## Your objective
Transcribe the data that follows precisely, omitting nothing.

## Dataset excerpts
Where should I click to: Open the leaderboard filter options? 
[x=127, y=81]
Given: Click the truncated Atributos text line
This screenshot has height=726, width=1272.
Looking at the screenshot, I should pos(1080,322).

## Reply
Where should I click to: Open the leaderboard filter options? 
[x=127, y=81]
Given: Click the truncated Atributos text line
This screenshot has height=726, width=1272.
Looking at the screenshot, I should pos(1080,322).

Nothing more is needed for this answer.